(Material supplied begins)

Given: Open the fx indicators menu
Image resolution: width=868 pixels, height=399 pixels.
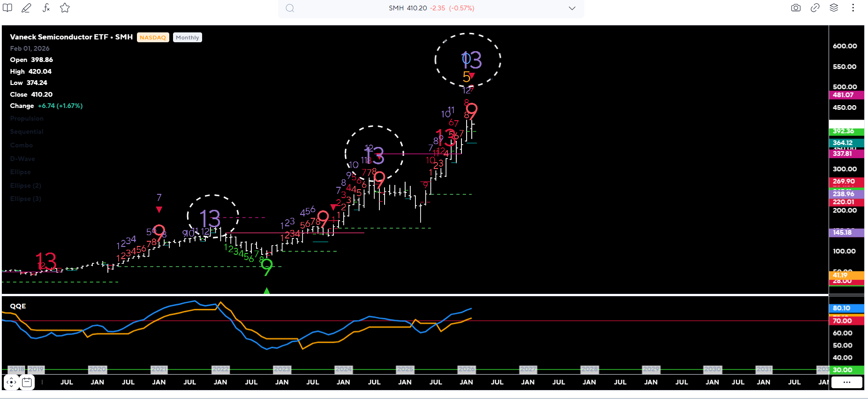Looking at the screenshot, I should [46, 8].
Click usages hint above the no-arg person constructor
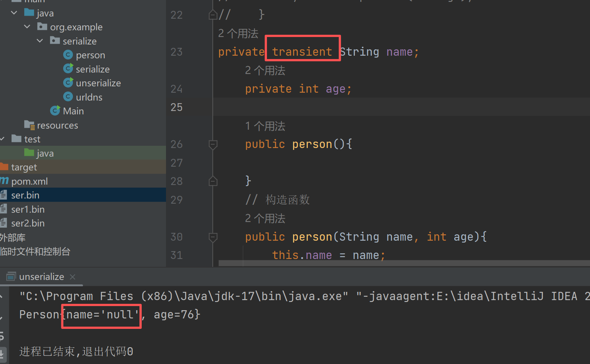 click(x=265, y=126)
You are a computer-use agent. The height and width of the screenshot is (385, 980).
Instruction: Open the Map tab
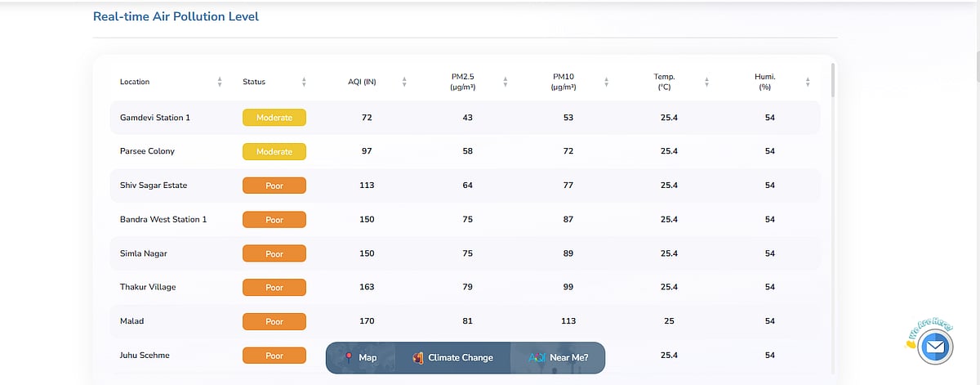coord(360,357)
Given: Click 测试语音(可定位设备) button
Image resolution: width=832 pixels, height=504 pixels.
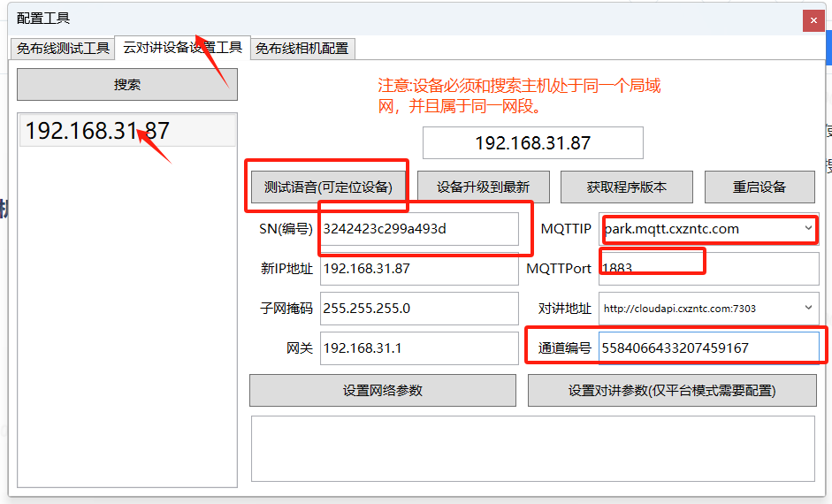Looking at the screenshot, I should coord(328,187).
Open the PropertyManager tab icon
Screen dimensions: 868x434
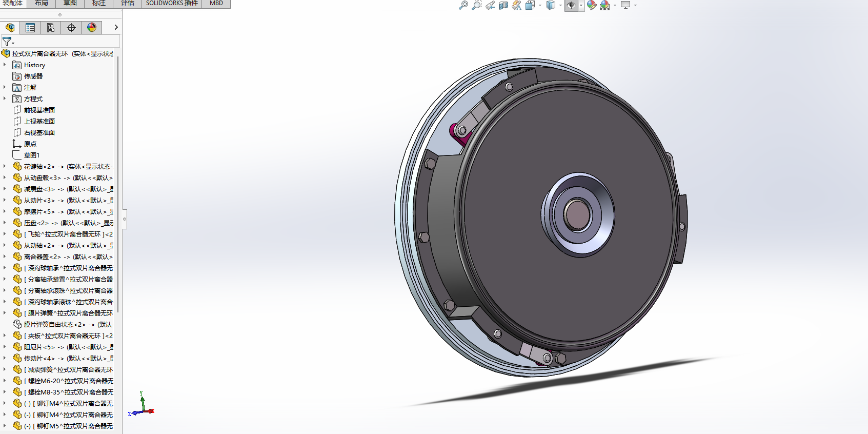(x=30, y=28)
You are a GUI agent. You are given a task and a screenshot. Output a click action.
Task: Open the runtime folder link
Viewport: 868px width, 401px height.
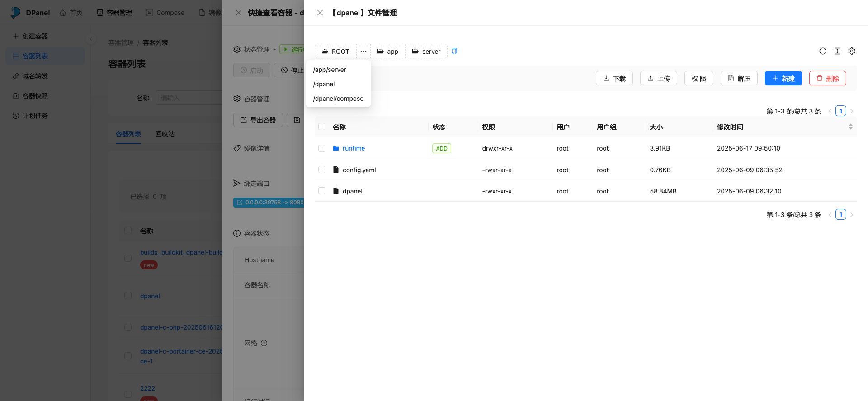pos(354,148)
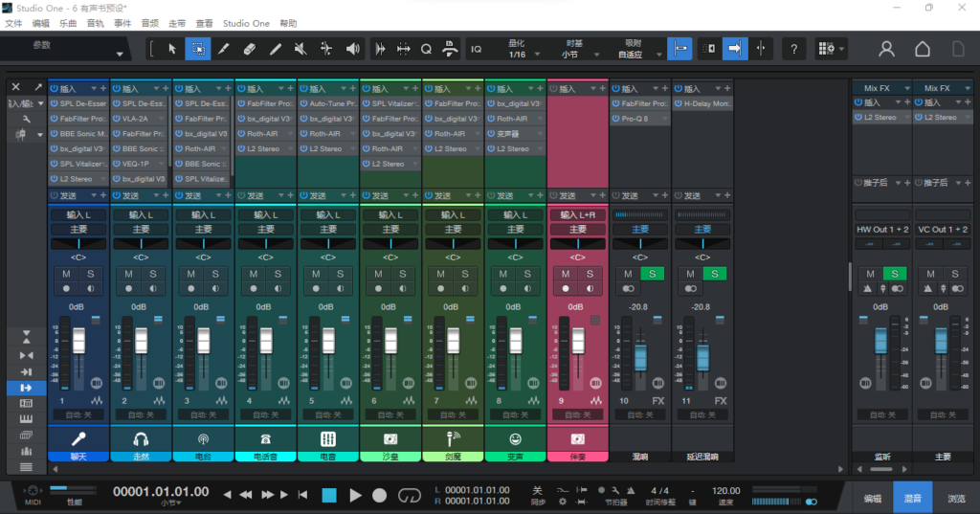Switch to the 浏览 tab
Screen dimensions: 980x514
pyautogui.click(x=956, y=498)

(Material supplied ends)

What to work on — Your copy must repeat the data word for word and show none of its images.

Written response —
Given: Open the fx indicators menu
Image resolution: width=868 pixels, height=399 pixels.
Looking at the screenshot, I should [46, 8].
Click usages hint above the no-arg person constructor
 click(x=265, y=126)
You are a computer-use agent. The height and width of the screenshot is (385, 980).
Instruction: Open the Map tab
coord(360,357)
Given: Click 测试语音(可定位设备) button
Image resolution: width=832 pixels, height=504 pixels.
Looking at the screenshot, I should coord(328,187).
Open the PropertyManager tab icon
Screen dimensions: 868x434
(x=30, y=28)
You are a GUI agent. You are given a task and a screenshot. Output a click action.
Task: Open the runtime folder link
Viewport: 868px width, 401px height.
pos(354,148)
Switch to the 浏览 tab
Screen dimensions: 980x514
pyautogui.click(x=956, y=498)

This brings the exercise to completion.